| WRITTEN EXERCISE 1 |
Give the usernames of everyone whose post in the harness forum thread carries a username and date header.

★ ★ ★ ★ ★

Does it cause any rubbing on the skin ? I was planning on using it frequently.


----------



## GRZ (Dec 4, 2008)

What's the difference between this harness and the EZ Walk harness? It looks like the Sensation harness doesn't have the Martingale style thingy in the front. Could that be it?


----------



## amy22 (May 11, 2008)

I use the Sensible harness on Misty for every walk and I love it..it doesnt bother her or rub. We now have nice walks!


----------



## skylielover (Sep 27, 2008)

GRZ said:


> What's the difference between this harness and the EZ Walk harness? It looks like the Sensation harness doesn't have the Martingale style thingy in the front. Could that be it?


I'm not about the EZ harness, but this is what I found about the sensation harness (which it what I liked about it) : 

The SENSE-ation is similar to the SENSE-ible Harness in design, however the SENSE-ation uses a custom Softouch polyester webbing for added comfort. The SENSE-ation Harness also features Duraflex plastic hardware, instead of metal. The O-rings on the chest and sides are nickel plated steel for extra durability. The curved side-release buckle and strap keepers are a plus. The girth strap, also called a "belly strap" comes in a coordinating color, making it easy to identify, and therefore easier to put on.

★ ★ ★ ★ ★

| WRITTEN EXERCISE 2 |
Copy the listing that comes next word for word, but leave out the pictures.

★ ★ ★ ★ ★

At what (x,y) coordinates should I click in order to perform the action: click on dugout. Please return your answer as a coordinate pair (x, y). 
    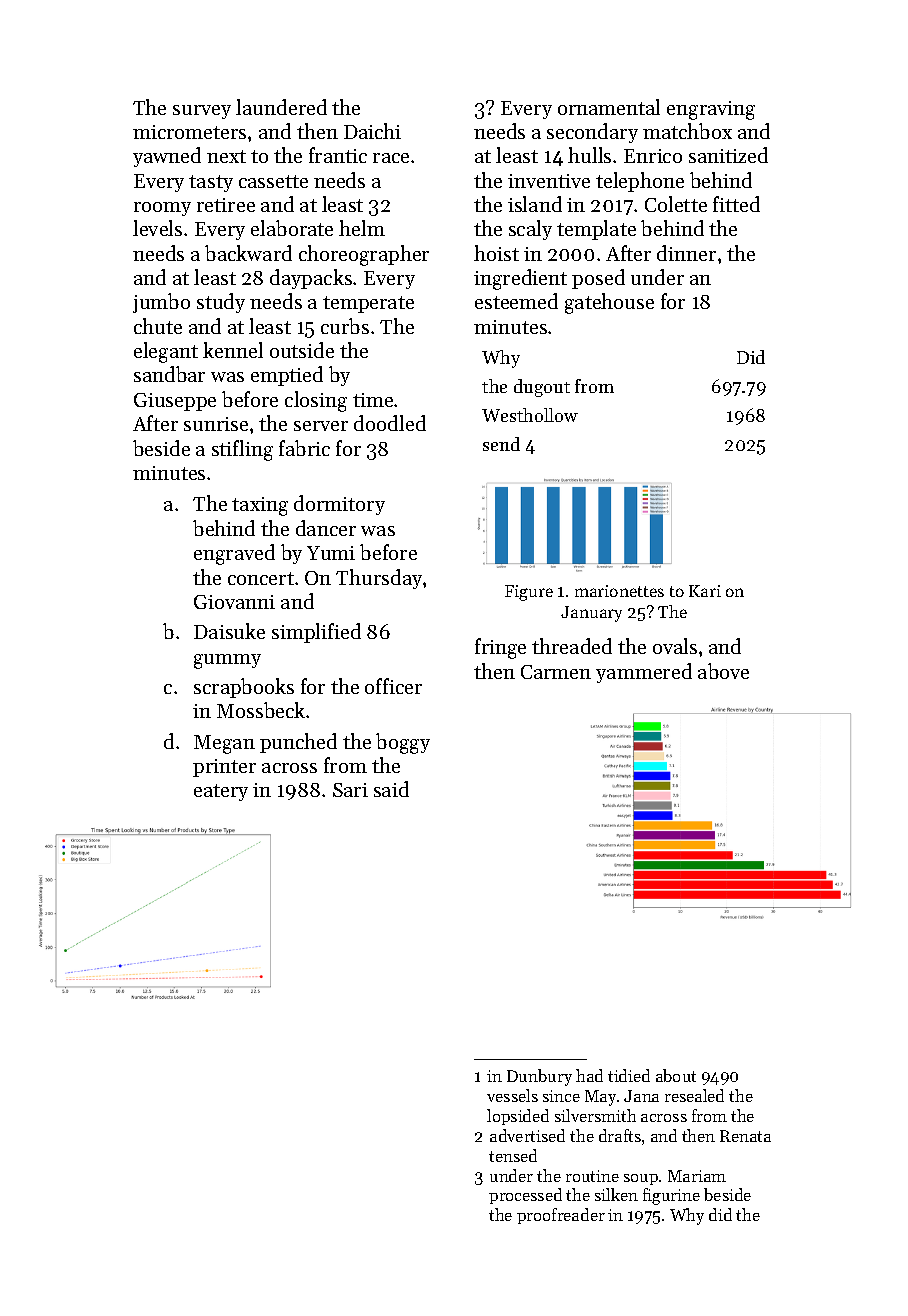
    Looking at the image, I should click on (542, 388).
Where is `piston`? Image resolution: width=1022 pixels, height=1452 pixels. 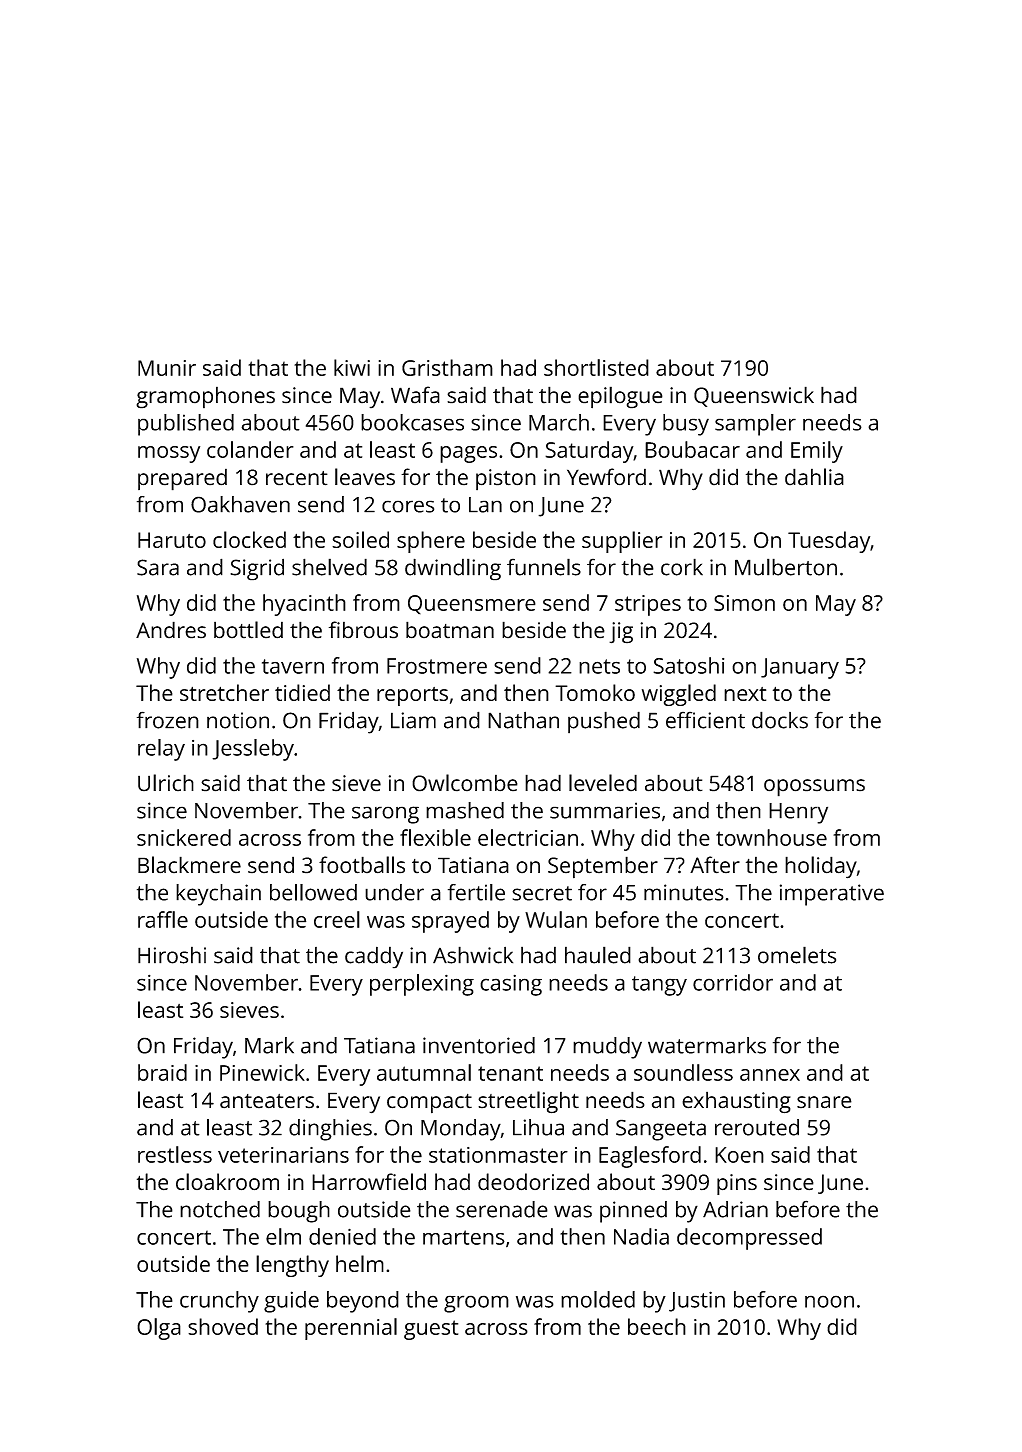
piston is located at coordinates (506, 480).
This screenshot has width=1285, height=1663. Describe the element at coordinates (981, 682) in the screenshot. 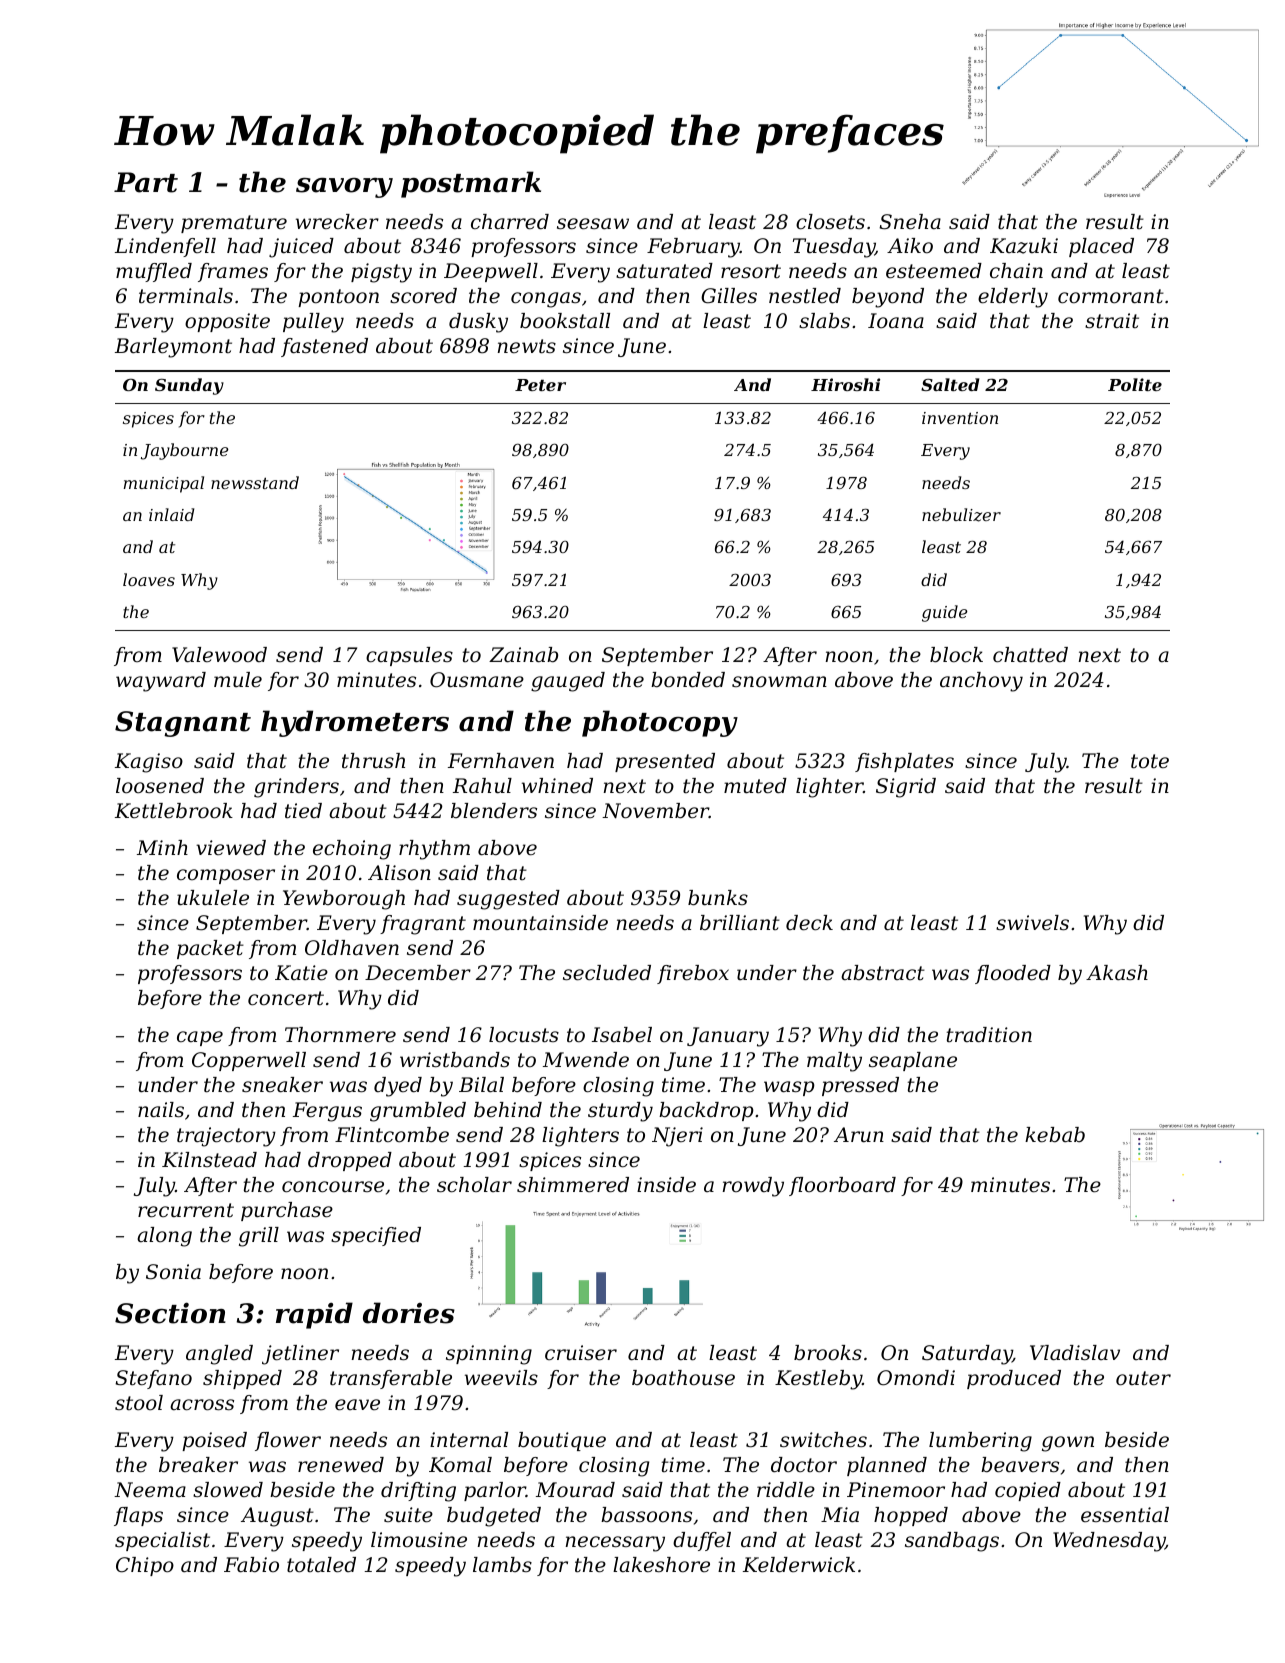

★ ★ ★ ★ ★

| EXERCISE ANSWER 1 |
GRZ, amy22, skylielover

| EXERCISE ANSWER 2 |
At what (x,y) coordinates should I click in order to perform the action: click on dugout. Please return your answer as a coordinate pair (x, y). 
    Looking at the image, I should click on (542, 388).
Where is `piston`? Image resolution: width=1022 pixels, height=1452 pixels. 
piston is located at coordinates (506, 480).
This screenshot has width=1285, height=1663. Describe the element at coordinates (981, 682) in the screenshot. 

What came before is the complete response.